__Tâches à réaliser__.
- a) Selon l'extrait sur Critixman, où ce personnage est-il né ?
- b) Reproduisez fidèlement le passage de l'extrait sur Critixman qui commence par les mots « Article sur Wikipedia » et s'achève sur « le super critique. ».

__Extrait du document__.
++++++++++

Article sur Transpolair, les expéditions de Scott

Article sur Wikipedia (en anglais)

29/07/2007

Critixman, petit texte

Critixman est né dans les notes du blog de Manu Larcenet. L'ancien puisque le dessinateur a décidé de changer récemment d'adresse. Critixman a tout lu, tout vu et sa parole est sage. Entre mauvais génie et mauvaise conscience, il terrorise un brave dessinateur à casquette complètement perturbé dans son acte créatif par les coups moraux et physiques assénés avec régularité par le super critique.

L'un des aspects les plus fascinants de l'oeuvre de Larcenet, c'est qu'elle se nourrit des questions de son auteur sur son propre travail. Larssinet aux ravenelles, Van Gogh dans les tranchées ou Manu et ses photographies, tous s'interrogent sur leur travail et son sens. Face à leurs commanditaires, familles, galleristes, éditeurs, collègues et bloggeurs qui ne cessent de verser du sel sur les plaies d'une sensibilité à vif, les créateurs sont rongés par le doute et vulnérables à la dépression. Ils sont à la fois anxieux d'avoir un regard extérieur sur leur oeuvre mais se refusent aux jugements légers ou dictés par la mode. Exigeants avec eux-mêmes, ils le sont aussi avec ceux qui font profession de parler d'art et de se posent en juges du beau et du vrai. Vaste problème de la critique, d'autant plus complexe qu'avec l'explosion d'Internet et maintenant des blogs, n'importe qui peut s'ériger en maître à penser. D'une part cela donne accès à un large public à de véritables amateurs autrefois fanzineux passionnés, d'autre part, cela donne un poids inédit à des textes indigents écrits par des charlots sur des plates formes à grande diffusion.

++++++++++

__Données brutes__.
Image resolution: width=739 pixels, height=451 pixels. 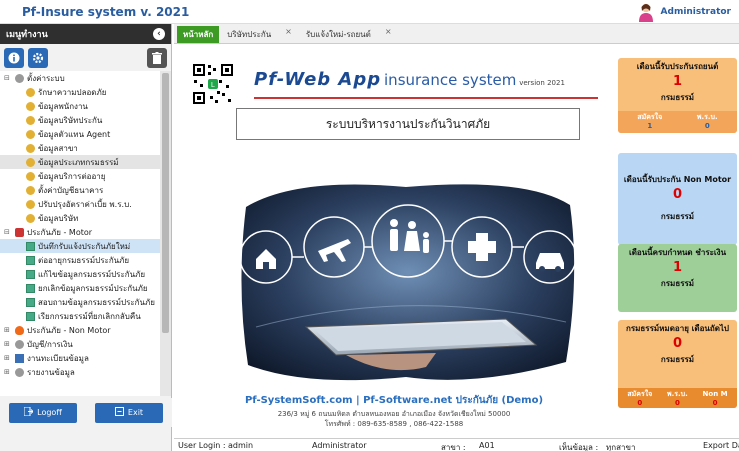 What do you see at coordinates (50, 412) in the screenshot?
I see `logoff-label: Logoff` at bounding box center [50, 412].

++++++++++

__Corrigé de l'exercice__.
- a) Dans les notes du blog de Manu Larcenet.

- b)
Article sur Wikipedia (en anglais)

29/07/2007

Critixman, petit texte

Critixman est né dans les notes du blog de Manu Larcenet. L'ancien puisque le dessinateur a décidé de changer récemment d'adresse. Critixman a tout lu, tout vu et sa parole est sage. Entre mauvais génie et mauvaise conscience, il terrorise un brave dessinateur à casquette complètement perturbé dans son acte créatif par les coups moraux et physiques assénés avec régularité par le super critique.